The Finance Ministry has revealed that the Gross Domestic Product (GDP) estimates suggest a continued upturn in the country’s economic activity during the second half of 2020-21. It said that there is a V-shaped recovery observed post-lockdown period.
The ministry brought the GDP estimates to light while talking about the first Advance Estimate (AE) of the National Statistical Office’s national income. The report projects a 7.7% contraction in GDP during Q3 and Q4 of FY 2020-21. The quarter-on-quarter growth in GDP acts as evidence for the country’s economic fundamentals’ strength, the ministry mentioned.

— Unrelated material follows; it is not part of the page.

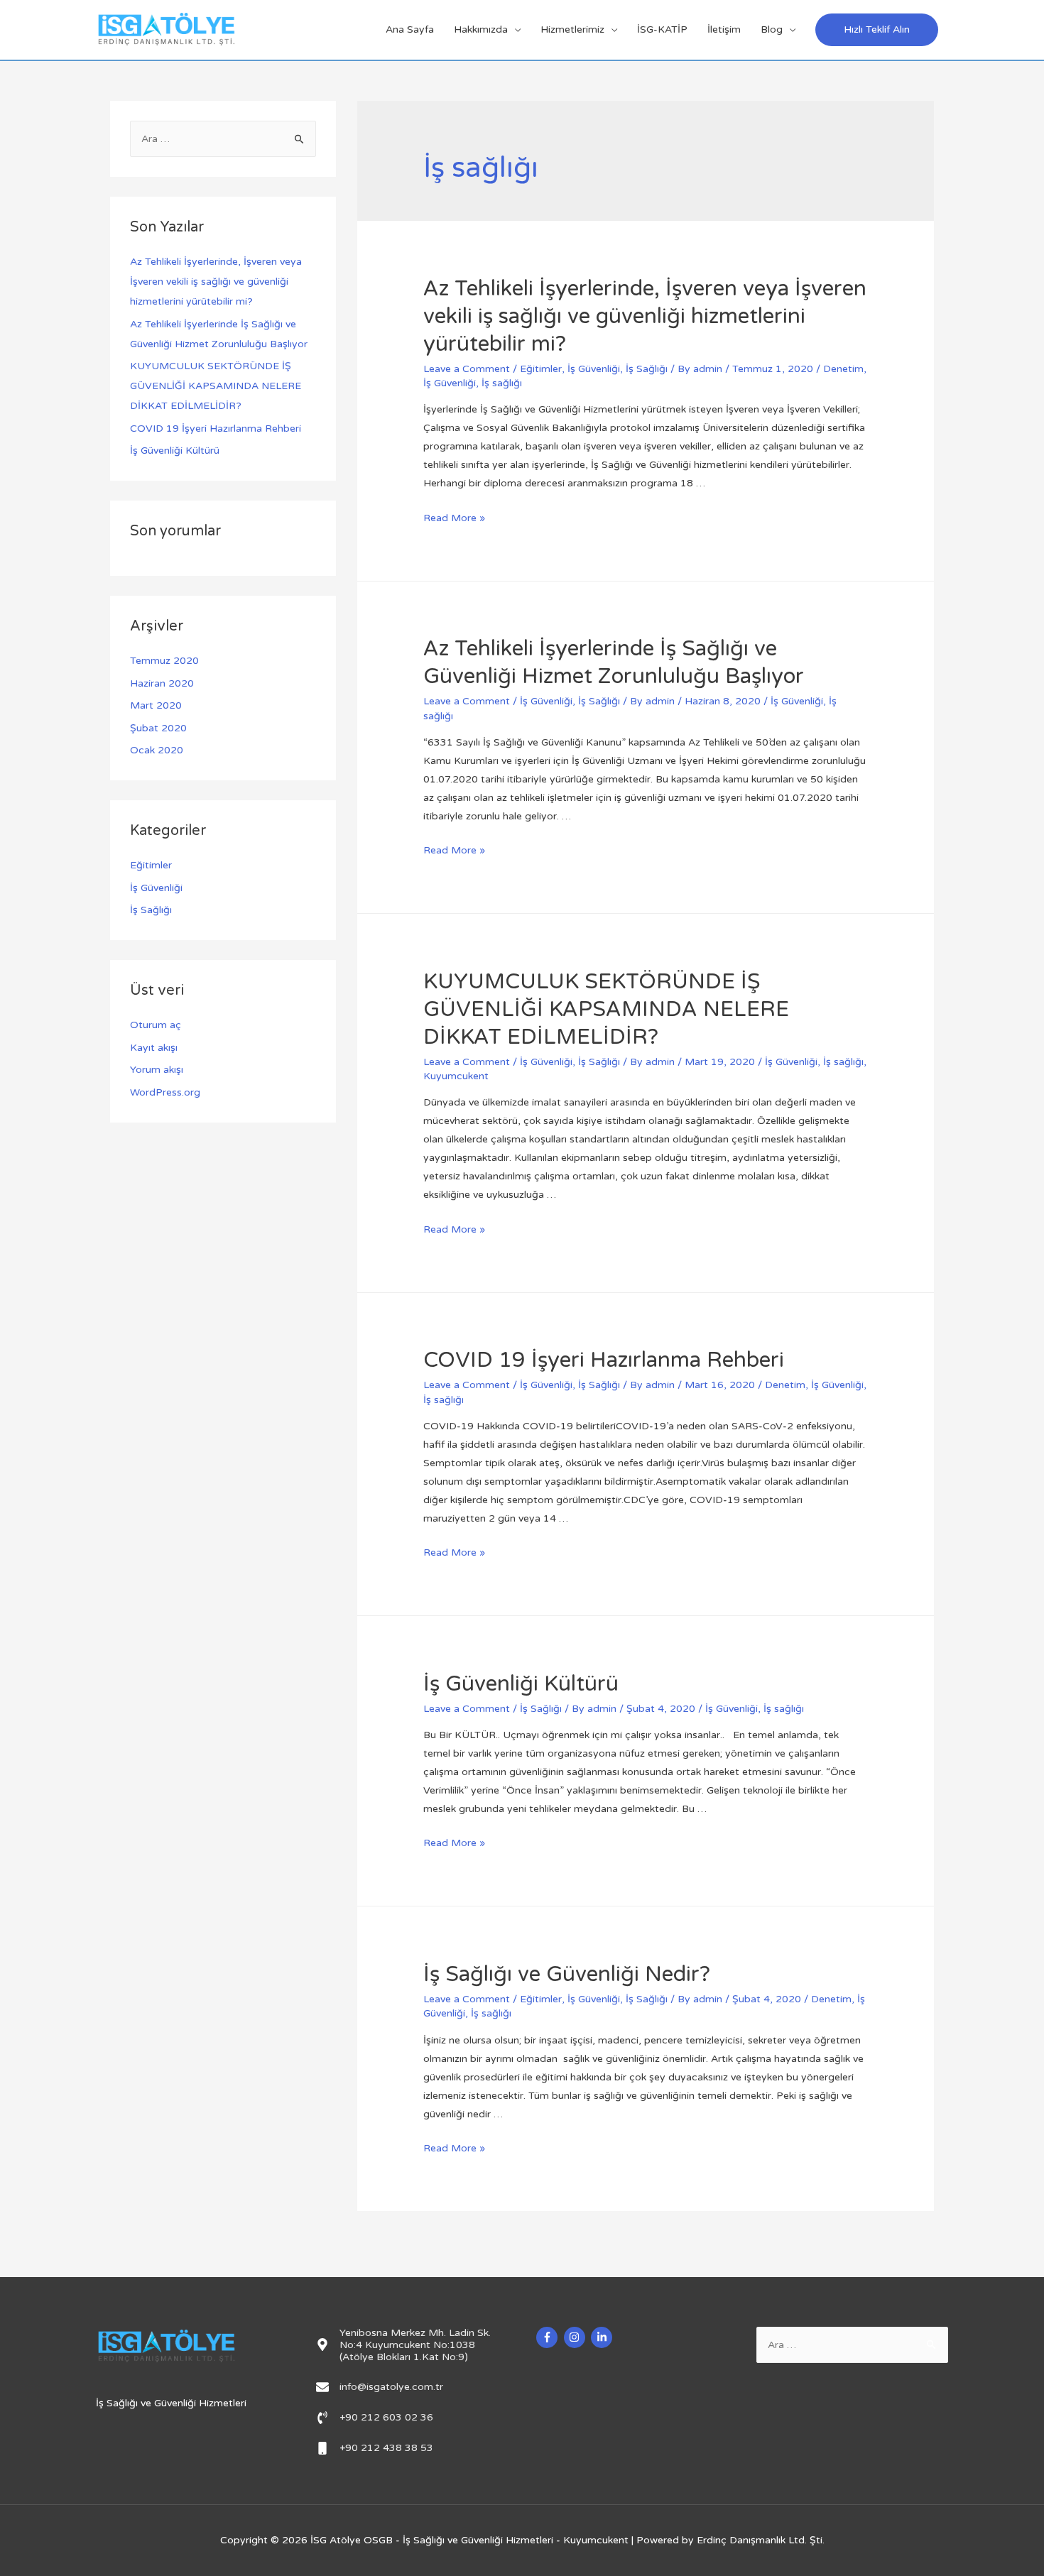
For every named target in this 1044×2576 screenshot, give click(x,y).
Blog (772, 29)
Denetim (843, 369)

Further, the ministry said that many high-frequency indicators have been signalling the possibility of a broad pathway for a resurgence in economic activity. The pandemic situation has turned out to be much more manageable in India compared to other advanced countries adding more momentum for economic recovery.
Speaking of the demand side, the ministry shared that the real GDP in 2020-21 is increased by 5.8% due to the increase in Government Consumption Expenditure. Whereas, agriculture is estimated to register a growth of 3.4% against the benchmark of 4% as per the provisional estimate on the supply side.
The data showed that the electricity sector might register a growth of 2.7% in the manufacturing sector. On the other hand, it was estimated that the services sector deeply affected due to the pandemic, such as trade, hotels, transport, and communications, will register a fall by 21.4%.
The major cause for the GDP upturn is that two COVID-19 vaccinations have received emergency usage approval in India. The government is preparing for a mass vaccination drive while keeping caution and COVID-appropriate behaviour and surveillance as the utmost priority. The same has given a sense of confidence in the general public, causing the economic activities to revive in the country.